Binding of alkaloids berberine, palmatine and coralyne to lysozyme: a combined structural and thermodynamic study

Abstract

The interaction between three isoquinoline alkaloids, berberine, palmatine and coralyne, and the protein lysozyme was studied using fluorescence, absorption, circular dichroism and isothermal titration calorimetry under physiological conditions. The three alkaloids caused strong quenching of the fluorescence of lysozyme by a static quenching mechanism, but with differing quenching efficiencies. The binding constants (K) at 25 °C are 5.37 × 10⁴, 4.22 × 10⁴, and 1.15 × 10⁵ M⁻¹, respectively, for berberine, palmatine and coralyne with binding sites (n) of approximately 1. We have demonstrated strong conformational changes in the secondary structure of the lysozyme molecule on alkaloid binding using synchronous fluorescence spectra, 3D fluorescence results and circular dichroism spectroscopic measurements. Interestingly, binding of the positively charged lysozyme to the positively charged alkaloid was endothermic and entropy driven. The negative standard molar Gibbs energy change (ΔG^o) in all the cases revealed that the binding process was spontaneous. The corresponding ΔH^o and TΔS^o values were 0.58 ± 0.03, 7.09 and 2.37 ± 0.03, 8.67 and 4.31 ± 0.03, 11.23 kcal mol⁻¹, respectively, for berberine, palmatine and coralyne. The thermodynamic parameters (ΔH^o and TΔS^o) of the reaction further indicated that both van der Waals forces and hydrogen bonds play a key role in the interaction.

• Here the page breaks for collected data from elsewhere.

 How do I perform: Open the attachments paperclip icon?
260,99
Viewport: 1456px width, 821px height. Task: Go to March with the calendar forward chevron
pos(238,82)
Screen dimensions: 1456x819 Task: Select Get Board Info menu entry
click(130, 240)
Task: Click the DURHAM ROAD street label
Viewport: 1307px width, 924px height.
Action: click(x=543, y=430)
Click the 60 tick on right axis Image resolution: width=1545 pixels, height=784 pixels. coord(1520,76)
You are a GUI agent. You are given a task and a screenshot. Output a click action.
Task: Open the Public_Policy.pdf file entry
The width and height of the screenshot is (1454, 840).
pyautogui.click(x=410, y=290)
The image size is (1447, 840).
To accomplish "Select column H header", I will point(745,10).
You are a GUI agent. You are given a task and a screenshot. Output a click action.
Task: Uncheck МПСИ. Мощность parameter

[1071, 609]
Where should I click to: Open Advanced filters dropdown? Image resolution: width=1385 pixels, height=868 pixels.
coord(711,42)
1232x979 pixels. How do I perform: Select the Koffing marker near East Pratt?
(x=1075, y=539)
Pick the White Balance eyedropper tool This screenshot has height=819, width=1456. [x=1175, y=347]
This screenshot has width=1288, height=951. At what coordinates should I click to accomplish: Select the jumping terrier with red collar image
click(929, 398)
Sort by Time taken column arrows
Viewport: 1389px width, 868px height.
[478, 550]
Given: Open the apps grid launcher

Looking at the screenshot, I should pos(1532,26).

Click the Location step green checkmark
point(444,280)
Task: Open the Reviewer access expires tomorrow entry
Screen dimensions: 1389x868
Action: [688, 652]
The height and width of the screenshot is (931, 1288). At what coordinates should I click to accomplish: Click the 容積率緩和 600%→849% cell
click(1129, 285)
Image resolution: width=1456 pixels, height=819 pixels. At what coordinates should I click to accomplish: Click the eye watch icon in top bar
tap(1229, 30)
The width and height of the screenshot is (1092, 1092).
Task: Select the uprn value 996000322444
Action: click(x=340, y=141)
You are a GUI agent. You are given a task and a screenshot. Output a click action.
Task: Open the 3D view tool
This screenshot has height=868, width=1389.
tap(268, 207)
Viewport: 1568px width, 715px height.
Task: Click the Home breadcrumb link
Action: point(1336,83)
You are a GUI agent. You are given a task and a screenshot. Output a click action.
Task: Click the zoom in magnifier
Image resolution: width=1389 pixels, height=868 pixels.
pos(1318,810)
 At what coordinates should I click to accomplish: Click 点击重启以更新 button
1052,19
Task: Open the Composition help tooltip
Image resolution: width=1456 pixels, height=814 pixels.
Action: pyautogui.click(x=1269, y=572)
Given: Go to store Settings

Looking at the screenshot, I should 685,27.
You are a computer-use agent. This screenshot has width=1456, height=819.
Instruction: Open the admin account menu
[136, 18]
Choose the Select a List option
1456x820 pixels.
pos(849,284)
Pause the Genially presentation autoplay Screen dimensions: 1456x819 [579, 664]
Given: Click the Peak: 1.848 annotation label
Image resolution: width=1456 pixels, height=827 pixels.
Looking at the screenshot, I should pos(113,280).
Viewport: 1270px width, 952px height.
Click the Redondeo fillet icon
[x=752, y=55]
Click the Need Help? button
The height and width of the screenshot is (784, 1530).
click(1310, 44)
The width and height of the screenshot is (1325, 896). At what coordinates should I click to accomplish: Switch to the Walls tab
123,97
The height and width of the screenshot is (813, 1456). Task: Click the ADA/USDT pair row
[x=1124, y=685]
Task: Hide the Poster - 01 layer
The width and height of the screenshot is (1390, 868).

Spectroscopic evidence suggests that Trp62 and Trp63 in the β-domain of the protein are closer to the binding site of the alkaloids. Based on the Forster's theory of non-radiation energy transfer, the binding distances (r) between donor (protein) and acceptor (berberine, palmatine and coralyne) are 3.30, 3.09 and 3.06 nm, respectively. The results provide some valuable information on the interaction of these ligands with the protein.